▶ [WHAT THIS TASK INVOLVES]
Your task is to copy exactly the lines from the line containing "Task: Bookmark the 'Chega de refugo' tweet" through the end of the listing below, with pictures left out.

================================

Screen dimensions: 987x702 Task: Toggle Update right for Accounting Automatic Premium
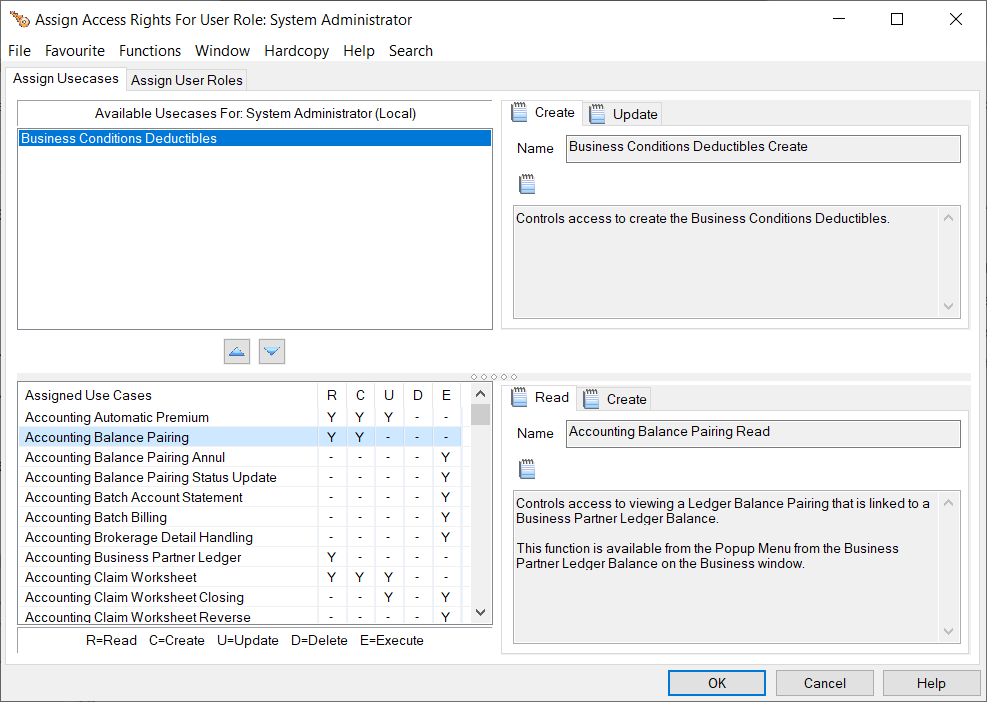[x=389, y=417]
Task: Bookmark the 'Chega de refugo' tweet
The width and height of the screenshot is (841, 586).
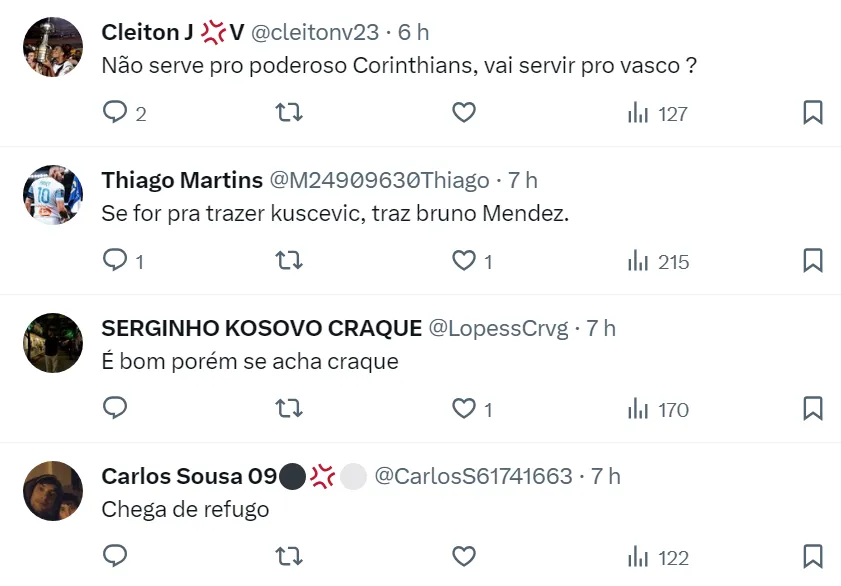Action: [813, 557]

================================

▶ [EXERCISE OUTPUT]
Task: Bookmark the 'Chega de refugo' tweet
The width and height of the screenshot is (841, 586).
Action: [813, 557]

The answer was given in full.